All three churches have thriving communities, but the merger was largely motivated by a lack of priests. When a diocese loses 22 or so priests each year but only ordains 1-3 (or, in the case of this year, none) in the same amount of time, the numbers eventually catch up with it.
 
From a pure business perspective, there has got to be some reason that some dioceses are producing a large number of priests per capita and others are producing zero. They need some consultants to look at that situation and make some changes.
 
The parish I am in now went through a merger a couple of years back and there is still a bit of a ‘them and us’ vibe amongst some of the older parishioners.

We face another merger and I think it’s going to be similar. There are also practical concerns, the church only has a small car park, very little street parking and not a lot of busses on Sunday so I think some parishioners will struggle to switch where they go for mass.
 
Happened to the Catholic church where my parents live. Happened to my wife’s church before we moved here and is in the process of merging again.

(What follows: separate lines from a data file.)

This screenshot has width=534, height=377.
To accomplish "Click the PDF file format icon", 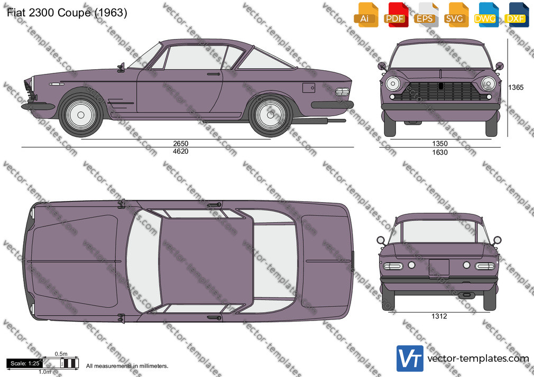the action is click(395, 14).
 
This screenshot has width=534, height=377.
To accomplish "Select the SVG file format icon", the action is click(455, 14).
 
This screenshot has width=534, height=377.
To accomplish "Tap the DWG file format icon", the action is click(485, 14).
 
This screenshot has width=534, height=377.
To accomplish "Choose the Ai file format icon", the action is click(365, 14).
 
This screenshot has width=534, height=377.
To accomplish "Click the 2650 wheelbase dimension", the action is click(180, 143).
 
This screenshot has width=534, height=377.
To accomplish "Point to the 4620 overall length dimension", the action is click(180, 152).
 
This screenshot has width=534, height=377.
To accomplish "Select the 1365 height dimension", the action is click(515, 88).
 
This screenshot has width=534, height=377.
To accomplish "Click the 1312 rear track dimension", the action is click(439, 316).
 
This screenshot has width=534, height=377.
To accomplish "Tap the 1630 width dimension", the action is click(440, 153).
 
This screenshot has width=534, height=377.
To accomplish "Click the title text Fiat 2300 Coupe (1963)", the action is click(67, 13).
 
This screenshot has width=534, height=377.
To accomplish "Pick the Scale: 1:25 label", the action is click(25, 363).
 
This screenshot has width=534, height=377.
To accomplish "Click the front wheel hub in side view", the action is click(81, 115).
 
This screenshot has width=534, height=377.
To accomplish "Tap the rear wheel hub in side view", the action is click(270, 115).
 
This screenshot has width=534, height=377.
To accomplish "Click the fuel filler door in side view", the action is click(309, 88).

Before they moved they shut the other church but kept the building (now basically a community center). Don’t know what the plans are for the current merger.
 
Yes , @ShastaRose , it’s happening in our diocese also .

We had a diocesan consultation about how the parishes could be reorganised .

The final details were published about 9 months ago , so that every parish now knows what the future holds if a priest retires , is moved , falls sick etc .

6 months ago our parish was amalgamated with a neighbouring parish whose priest was being moved . The two churches are still being used , with our priest being parish priest of the new parish .

In some instances churches are being closed .

https://www.indcatholicnews.com/news.php?viewStory=31724
 
Last edited:
It’s starting in Chicago. The process is called “Renew My Church”.